I mean, it ingested all of the content from my blog. Without my permission. It's...

blueridge · on June 29, 2023

One thing I've been thinking about: it's only a matter of time before your friends load an AI assistant on their phone, and it devours every text message you have ever sent to that person, every photo you've shared together, every record of an in-person meeting. This makes me really uncomfortable.

4ggr0 · on June 29, 2023

That's what bothers me for years now in the context of contacts on smartphones. Maybe I'm making a mistake when thinking about it, but - if I refuse to share my contacts with let's say Instagram, but all of my friends share their contacts list which includes me, does it really matter if I decline to share or not?

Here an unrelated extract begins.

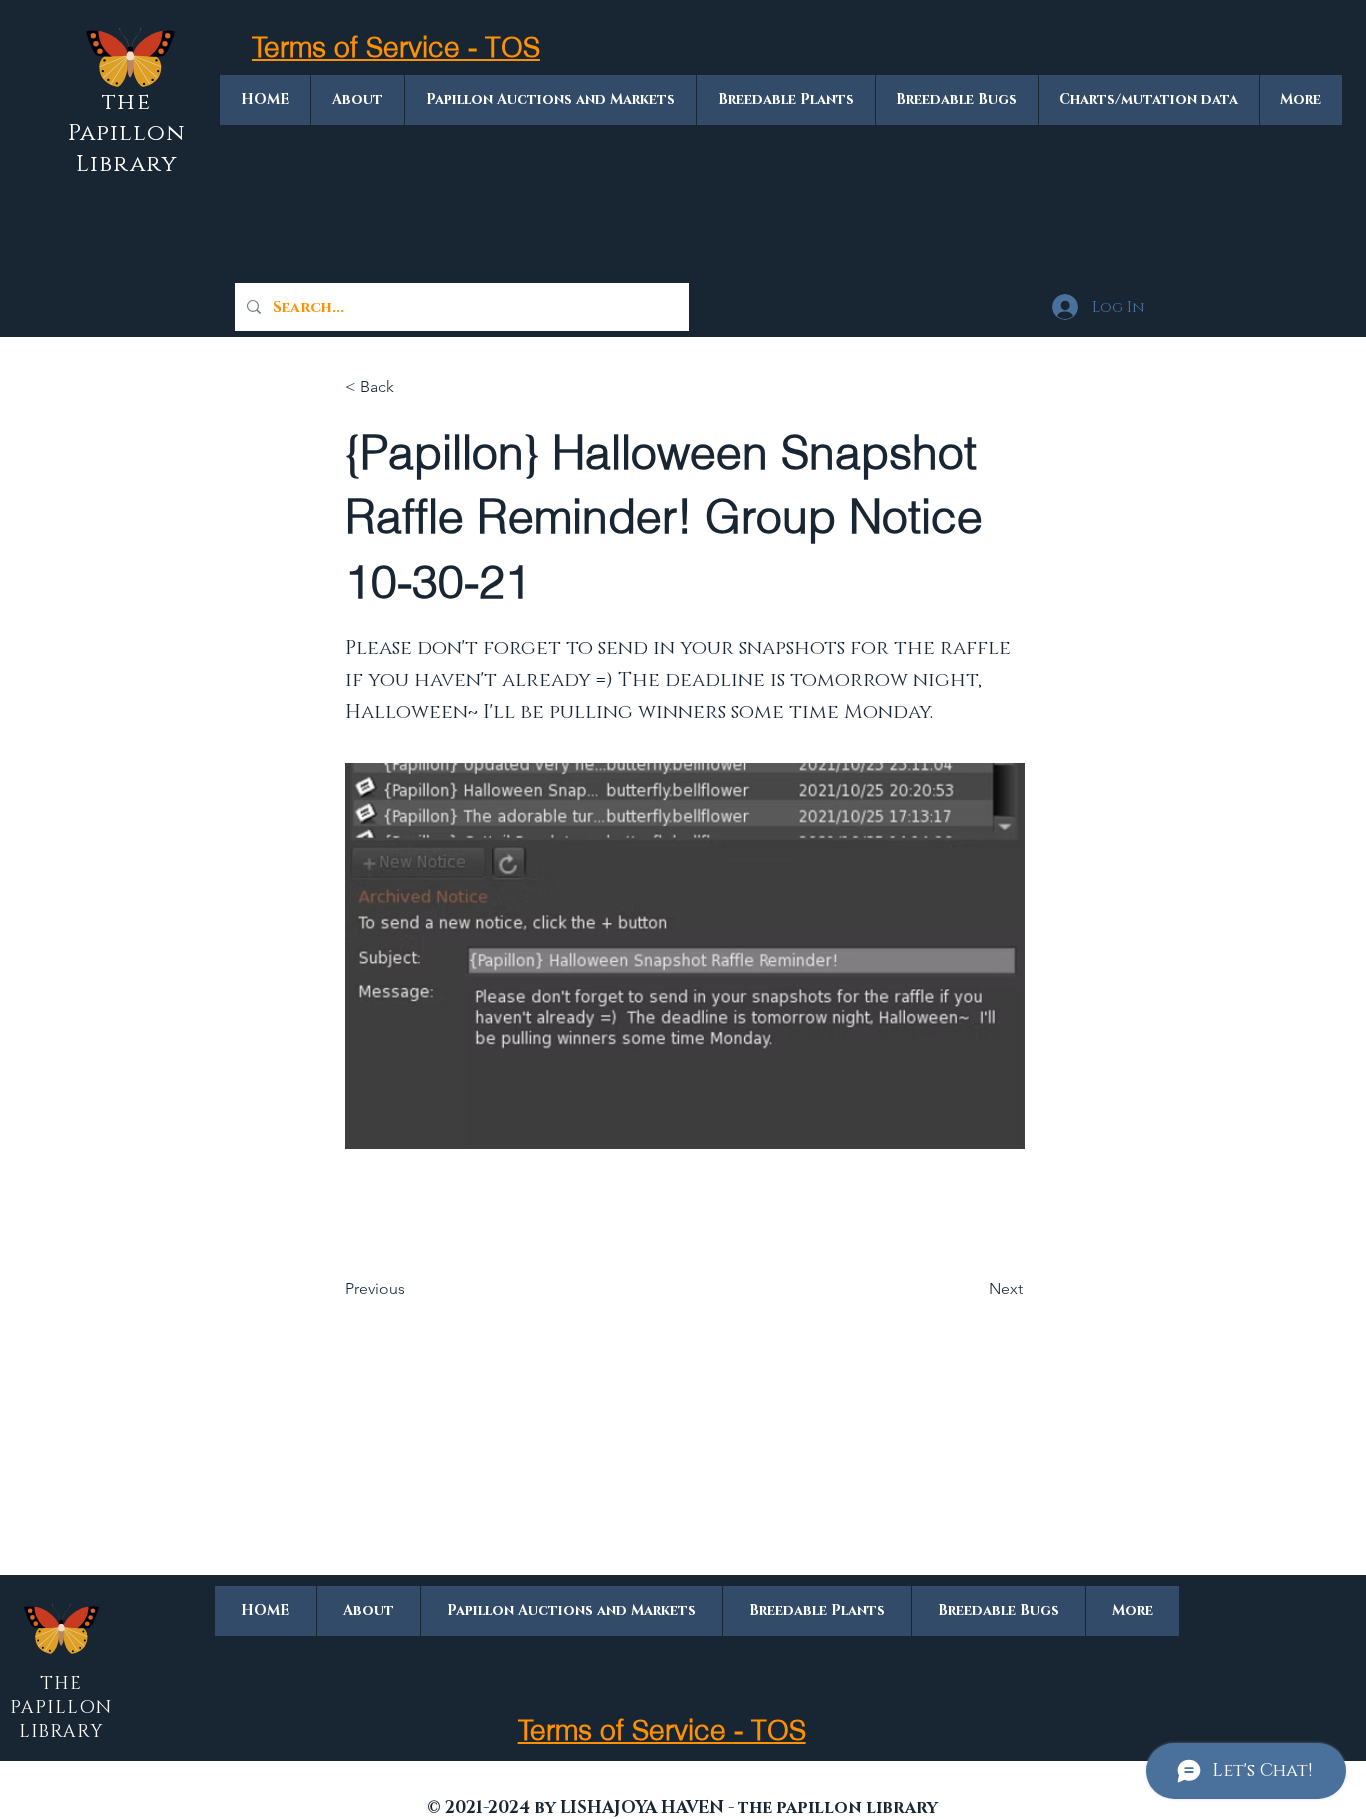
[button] (411, 387)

Another part which bothers me is that I have lots of different personalities online. On most sites I use different usernames, and I wonder if there will someday be an AI which can match all the different online profile to a single person, even if different username are being used etc.

dsaavy · on June 29, 2023

We're already on the way: https://www.rewind.ai/

Not on the phone yet, but on a Mac which could include iMessages.

taneq · on June 30, 2023

I wanna do that locally with an LLM, fine tune it on my entire sent email history and have it generate auto-responses to most of my emails. :D

zapataband1 · on June 29, 2023

* cuts to AT&T in the background hastily dumping texts into ChatGPT *

ChatGTP · on June 29, 2023

Every email you send to a gmail backed account is this.

munchler · on June 29, 2023

Anyone who reads your blog is "ingesting content" from it. That is presumably the purpose of your blog in the first place. Whether that content is used to train a human mind or an artificial one is probably not up to you as the author.

anktor · on June 29, 2023

This type of comments can be seen every single time a thread about LLM, or OpenAI or some such comes up.

And it adds nothing. I'm sorry but saying "Whether that content is used to train a human mind or an artificial one is probably not up to you" may be worse than saying nothing at all.

First because it shows enough doubt on whether it's up to the authors of content (IP laws, fair use, intent of the use, and many things I ignore), while giving no laws as an example or frame of reference.

And second because it's comparing a human mind that we know exist, to an artificial one, which implies:

1. An LLM is an artificial mind, or close to one, whatever that is (again, not defined).

2. If they were to exist, they would be both equivalent and treated the same as a human one.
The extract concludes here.